Introduction to the European Central Bank’s Decision
The European Central Bank (ECB) has decided to keep its key interest rate steady at 2%, marking the third consecutive pause in the rate-cutting cycle that began in June 2024. This decision was made on Thursday, October 30, 2025, and was widely anticipated by markets.
Key Takeaways from the ECB’s Decision
The key points from the ECB’s decision include:
- The deposit rate has been held at 2%, with the main refinancing rate at 2.15% and the marginal lending facility at 2.40%.
- The decision follows the US Federal Reserve’s cut in interest rates by 0.25 percentage points the day before.
- The ECB’s governing council’s assessment of the inflation outlook is broadly unchanged, with the economy continuing to grow despite a challenging global environment.
- Inflation data due on October 31 is expected to stay close to the ECB’s 2% target, with overall inflation expected to be unchanged or slightly lower than in September.

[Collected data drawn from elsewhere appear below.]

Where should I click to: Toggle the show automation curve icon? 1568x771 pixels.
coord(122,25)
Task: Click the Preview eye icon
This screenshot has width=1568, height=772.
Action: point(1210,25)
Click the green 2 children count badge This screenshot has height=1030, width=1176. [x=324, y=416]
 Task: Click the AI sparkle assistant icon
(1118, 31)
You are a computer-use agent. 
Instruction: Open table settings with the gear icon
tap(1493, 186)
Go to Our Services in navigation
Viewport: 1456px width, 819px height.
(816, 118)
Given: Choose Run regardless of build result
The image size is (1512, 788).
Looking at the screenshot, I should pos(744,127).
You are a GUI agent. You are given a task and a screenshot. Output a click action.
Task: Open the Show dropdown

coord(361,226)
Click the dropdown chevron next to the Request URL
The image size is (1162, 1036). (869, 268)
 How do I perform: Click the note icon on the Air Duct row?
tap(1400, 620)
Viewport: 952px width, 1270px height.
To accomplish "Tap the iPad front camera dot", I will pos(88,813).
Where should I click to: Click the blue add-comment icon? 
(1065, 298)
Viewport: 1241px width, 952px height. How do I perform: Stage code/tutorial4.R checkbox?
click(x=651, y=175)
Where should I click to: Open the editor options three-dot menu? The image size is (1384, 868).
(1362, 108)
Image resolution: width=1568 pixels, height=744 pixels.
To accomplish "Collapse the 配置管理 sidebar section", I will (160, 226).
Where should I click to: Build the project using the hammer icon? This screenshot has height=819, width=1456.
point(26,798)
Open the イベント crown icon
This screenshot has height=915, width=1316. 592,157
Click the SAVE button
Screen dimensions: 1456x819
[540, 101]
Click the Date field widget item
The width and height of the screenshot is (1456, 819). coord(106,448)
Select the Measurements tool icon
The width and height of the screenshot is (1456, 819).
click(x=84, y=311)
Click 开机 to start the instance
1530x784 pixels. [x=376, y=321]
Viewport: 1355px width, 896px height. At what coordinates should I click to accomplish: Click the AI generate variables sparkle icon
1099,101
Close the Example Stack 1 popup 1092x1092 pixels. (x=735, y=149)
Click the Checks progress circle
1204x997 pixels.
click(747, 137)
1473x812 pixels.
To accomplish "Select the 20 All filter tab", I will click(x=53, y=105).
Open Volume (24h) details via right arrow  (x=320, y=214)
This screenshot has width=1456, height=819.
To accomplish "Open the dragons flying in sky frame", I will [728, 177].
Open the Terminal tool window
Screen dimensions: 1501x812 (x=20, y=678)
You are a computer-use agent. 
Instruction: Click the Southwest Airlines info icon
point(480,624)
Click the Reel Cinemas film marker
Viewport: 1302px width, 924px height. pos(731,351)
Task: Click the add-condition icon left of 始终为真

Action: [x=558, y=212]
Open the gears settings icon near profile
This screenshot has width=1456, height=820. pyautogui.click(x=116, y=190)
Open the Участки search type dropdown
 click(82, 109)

The ECB’s Interest Rates Explained
The ECB has three key interest rates:
- Deposit facility rate: 2.00%
- Main refinancing rate: 2.15%
- Marginal lending facility: 2.40%
These rates have been cut eight times since the ECB started its rate-cutting cycle in June 2024, lowering the deposit rate from 4% to 2% overall.
Impact of the ECB’s Decision on the Economy
The decision to hold rates steady is expected to have a positive impact on the economy, with a 2% policy rate remaining supportive for the eurozone economy. This could also lend further strength to regional equity markets. The benefits of low, 2% rates are still feeding through the economy and should stimulate economic growth and potential equity market support in 2026.
Will the ECB Hold Rates in 2026?
With eurozone inflation stabilizing near target, there is little urgency for the ECB to act. Financial markets broadly expect the ECB to hold rates steady well into 2026. However, risks such as a stronger euro, delayed fiscal stimulus in Germany, or renewed political turbulence in France could still justify one or two additional cuts in December or in 2026.
How Do Rate Decisions Affect Investors?
Falling rates typically lift equities, while in bond markets, falling interest rates push yields lower and bond prices higher. Lower rates also make existing bonds more attractive. Meanwhile, savings account rates will fall after a rate cut, which impacts cash savers. In contrast, borrowers benefit as consumer debt and mortgages become cheaper.
Conclusion
In conclusion, the ECB’s decision to hold its key interest rate steady at 2% is expected to have a positive impact on the economy, with a 2% policy rate remaining supportive for the eurozone economy. The decision is also expected to lend further strength to regional equity markets. With eurozone inflation stabilizing near target, there is little urgency for the ECB to act, and financial markets broadly expect the ECB to hold rates steady well into 2026.